We would drag the
bear-skin head-foremost, so that the fur would slip more easily over the
snow. But when we had done this, we discovered that, to say nothing of
dragging the load, we could not even start it. Our united efforts were
wholly unequal to the task of moving it even so much as an inch; and,
like Robinson Crusoe with his boat, we had wholly miscalculated the
means, thinking only of the end. And so it is sometimes, even with wiser
heads than ours.
"We were now in even greater trouble than ever; but being at length
fully satisfied of the utter hopelessness of proceeding in this manner,
we went back next day to the sledge, and began to work upon it again;
all the while looking out for the savages, and expecting them every
minute to come and murder us."
CHAPTER XVIII.
A Number of Peculiar People appear, and the Castaways
disappear from the Rock of Good Hope.
"We worked away at the sledge as fast as possible, being bent upon
having it finished and getting off from the island as quickly as we
could.
"At last it was completed, and we dragged it down to the beach and out
upon the ice. Finding that it went better than we had dared to expect,
we returned to our hut, and, bundling together such of our furs and
other things as we thought we should require on the long journey before
us, carried them down and stowed them on the sledge. Among them were
included one lamp, one pot, and one cup. We could not drag a very heavy
load, even if the sledge would bear up under it, so we had to limit
ourselves to the least possible allowance of everything. Food was, of
course, more important to us than anything else, and of this we
determined to take all that we could put upon the sledge with safety.

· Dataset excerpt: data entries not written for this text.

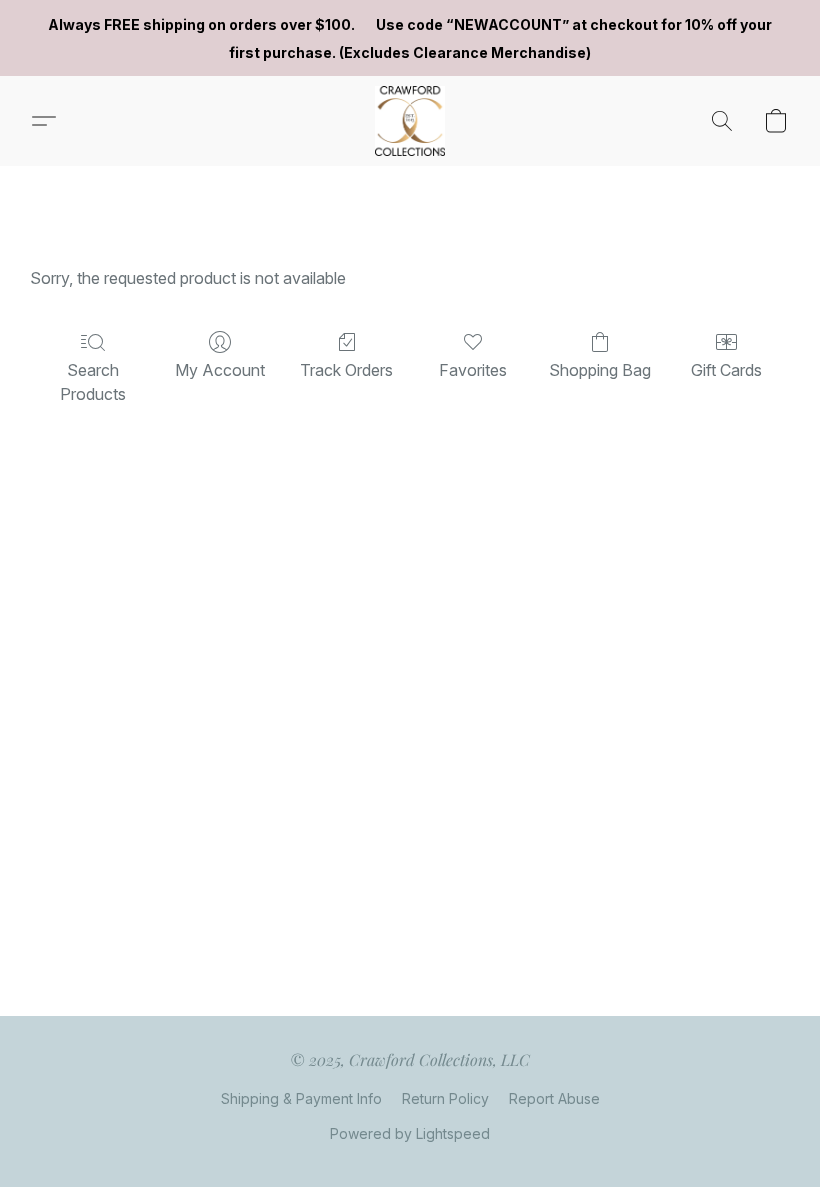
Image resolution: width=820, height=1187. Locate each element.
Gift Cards (726, 370)
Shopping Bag (600, 370)
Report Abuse (554, 1098)
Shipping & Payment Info (301, 1098)
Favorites (473, 370)
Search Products (93, 382)
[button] (410, 121)
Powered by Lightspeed (410, 1133)
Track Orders (346, 370)
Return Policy (445, 1098)
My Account (220, 370)
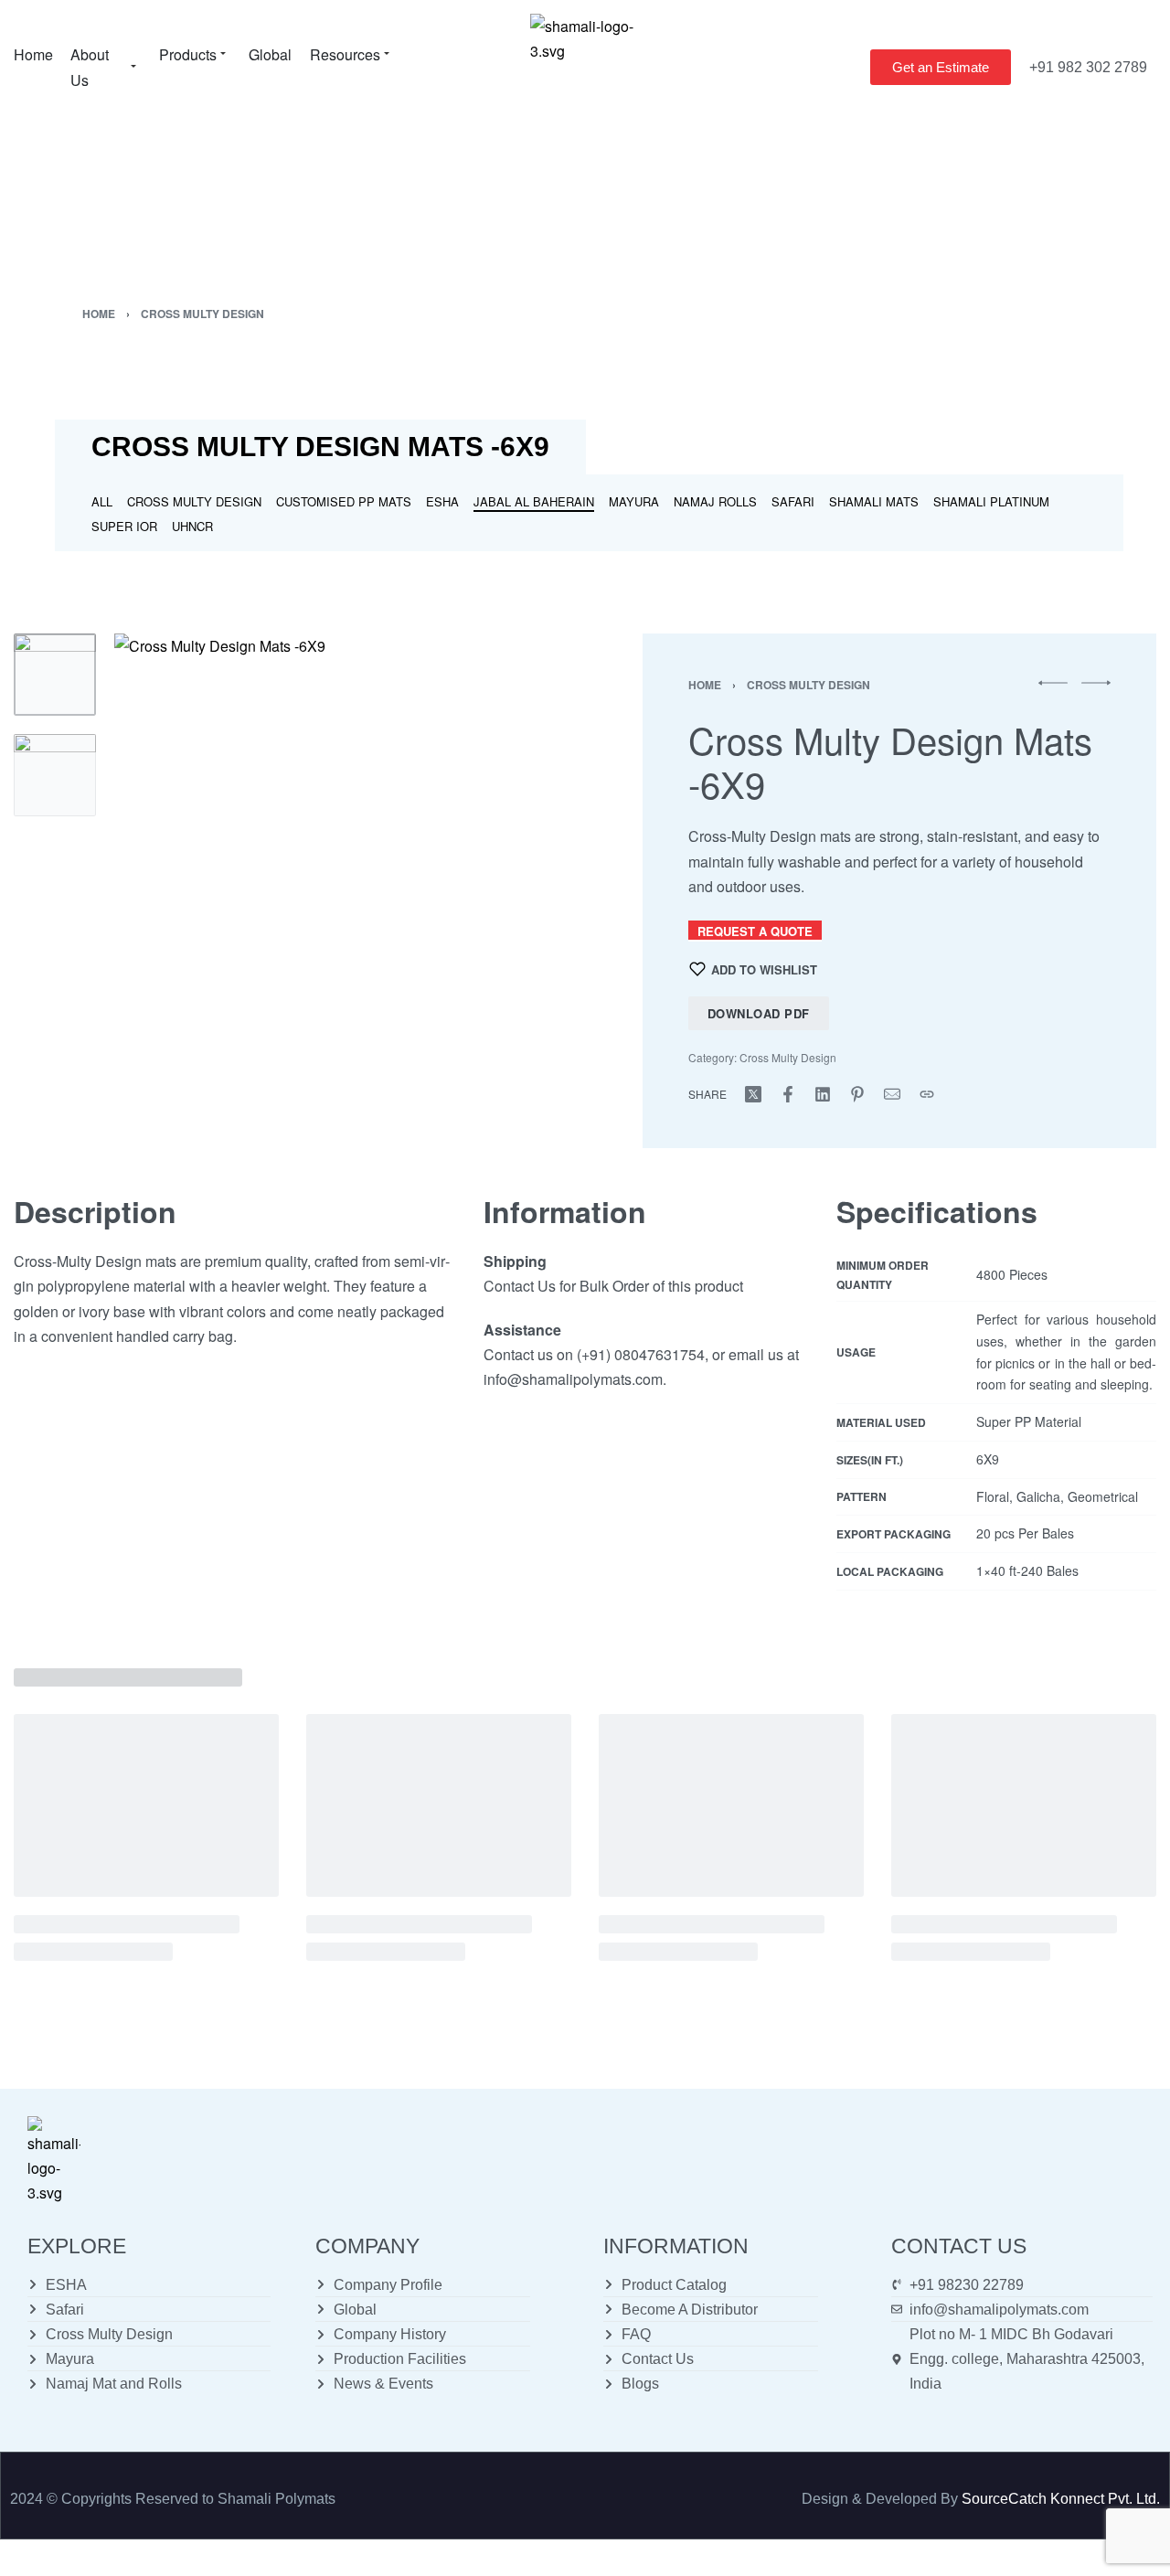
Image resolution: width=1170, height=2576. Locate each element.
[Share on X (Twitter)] (753, 1094)
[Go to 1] (55, 674)
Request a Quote (755, 931)
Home (98, 313)
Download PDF (758, 1013)
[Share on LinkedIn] (822, 1094)
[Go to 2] (55, 775)
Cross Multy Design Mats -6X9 (320, 446)
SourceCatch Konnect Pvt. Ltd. (1061, 2499)
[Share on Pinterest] (857, 1094)
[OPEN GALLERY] (338, 857)
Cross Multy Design (202, 313)
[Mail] (892, 1094)
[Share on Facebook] (788, 1094)
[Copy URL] (927, 1094)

"All this time we felt very sad, and we worked in a very gloomy spirit.
Everything appeared so uncertain before us; the journey we were about to
undertake, at first seeming to promise so hopefully, had become a very
doubtful undertaking; and, since day after day passed by without
bringing the savages upon us, we got to be less afraid of them, and in
this same proportion was reduced our confidence in the propriety of
leaving the island in this manner for an unknown place, and in utter
ignorance as to whether the savage had told us truth about the ships.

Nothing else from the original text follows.